Problem details:
Below are records; copy exactly the line containing "Click project-level icon" and every line after it, through the last.
Top of Provided information
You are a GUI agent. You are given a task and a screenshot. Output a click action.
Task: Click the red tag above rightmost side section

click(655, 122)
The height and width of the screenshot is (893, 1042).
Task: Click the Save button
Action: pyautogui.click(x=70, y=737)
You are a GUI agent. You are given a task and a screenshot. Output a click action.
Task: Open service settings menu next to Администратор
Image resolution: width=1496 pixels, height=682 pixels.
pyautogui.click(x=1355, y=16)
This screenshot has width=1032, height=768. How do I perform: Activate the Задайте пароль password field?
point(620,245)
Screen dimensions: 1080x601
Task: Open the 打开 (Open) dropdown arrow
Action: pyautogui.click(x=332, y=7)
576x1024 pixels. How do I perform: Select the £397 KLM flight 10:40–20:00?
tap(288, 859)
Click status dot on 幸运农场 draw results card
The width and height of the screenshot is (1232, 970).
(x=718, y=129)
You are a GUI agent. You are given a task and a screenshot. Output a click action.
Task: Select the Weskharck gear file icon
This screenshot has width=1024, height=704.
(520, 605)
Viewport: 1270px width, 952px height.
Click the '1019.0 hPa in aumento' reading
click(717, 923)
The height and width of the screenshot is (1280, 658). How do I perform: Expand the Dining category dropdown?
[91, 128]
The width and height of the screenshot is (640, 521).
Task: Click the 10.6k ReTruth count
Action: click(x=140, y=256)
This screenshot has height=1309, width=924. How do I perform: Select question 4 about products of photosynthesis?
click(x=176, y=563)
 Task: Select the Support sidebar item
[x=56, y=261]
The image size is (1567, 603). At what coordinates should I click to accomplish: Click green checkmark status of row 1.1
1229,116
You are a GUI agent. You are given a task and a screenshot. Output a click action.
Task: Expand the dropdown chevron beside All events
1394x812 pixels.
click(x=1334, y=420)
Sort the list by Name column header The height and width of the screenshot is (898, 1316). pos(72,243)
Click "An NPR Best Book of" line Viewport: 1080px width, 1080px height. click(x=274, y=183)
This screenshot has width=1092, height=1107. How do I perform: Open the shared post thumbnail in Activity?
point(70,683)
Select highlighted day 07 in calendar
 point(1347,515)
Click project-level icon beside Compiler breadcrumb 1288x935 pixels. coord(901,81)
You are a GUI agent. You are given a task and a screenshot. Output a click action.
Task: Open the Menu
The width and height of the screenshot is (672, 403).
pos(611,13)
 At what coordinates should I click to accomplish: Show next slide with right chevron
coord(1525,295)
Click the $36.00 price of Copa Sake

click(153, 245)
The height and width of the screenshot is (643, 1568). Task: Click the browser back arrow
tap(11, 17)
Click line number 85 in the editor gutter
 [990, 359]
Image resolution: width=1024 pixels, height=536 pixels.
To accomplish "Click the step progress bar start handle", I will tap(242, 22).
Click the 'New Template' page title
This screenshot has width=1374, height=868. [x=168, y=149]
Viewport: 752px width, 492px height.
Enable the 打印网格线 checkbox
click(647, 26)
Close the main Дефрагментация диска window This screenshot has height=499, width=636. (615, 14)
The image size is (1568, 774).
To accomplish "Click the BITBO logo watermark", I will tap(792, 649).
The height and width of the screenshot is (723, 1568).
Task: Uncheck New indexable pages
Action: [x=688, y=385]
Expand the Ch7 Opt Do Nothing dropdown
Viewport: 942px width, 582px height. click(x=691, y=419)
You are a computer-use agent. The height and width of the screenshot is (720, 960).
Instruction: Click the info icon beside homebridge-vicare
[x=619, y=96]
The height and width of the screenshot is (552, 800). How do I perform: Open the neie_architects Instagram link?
Bottom of Provided information
Exercise solution:
Click project-level icon beside Compiler breadcrumb 1288x935 pixels. coord(901,81)
You are a GUI agent. You are given a task and a screenshot. Output a click action.
Task: Open the Menu
The width and height of the screenshot is (672, 403).
pos(611,13)
 At what coordinates should I click to accomplish: Show next slide with right chevron
coord(1525,295)
Click the $36.00 price of Copa Sake

click(153, 245)
The height and width of the screenshot is (643, 1568). Task: Click the browser back arrow
tap(11, 17)
Click line number 85 in the editor gutter
 [990, 359]
Image resolution: width=1024 pixels, height=536 pixels.
To accomplish "Click the step progress bar start handle", I will tap(242, 22).
Click the 'New Template' page title
This screenshot has width=1374, height=868. [x=168, y=149]
Viewport: 752px width, 492px height.
Enable the 打印网格线 checkbox
click(647, 26)
Close the main Дефрагментация диска window This screenshot has height=499, width=636. (615, 14)
The image size is (1568, 774).
To accomplish "Click the BITBO logo watermark", I will tap(792, 649).
The height and width of the screenshot is (723, 1568).
Task: Uncheck New indexable pages
Action: [x=688, y=385]
Expand the Ch7 Opt Do Nothing dropdown
Viewport: 942px width, 582px height. click(x=691, y=419)
You are a computer-use agent. The height and width of the screenshot is (720, 960).
Instruction: Click the info icon beside homebridge-vicare
[x=619, y=96]
The height and width of the screenshot is (552, 800). How do I perform: Open the neie_architects Instagram link?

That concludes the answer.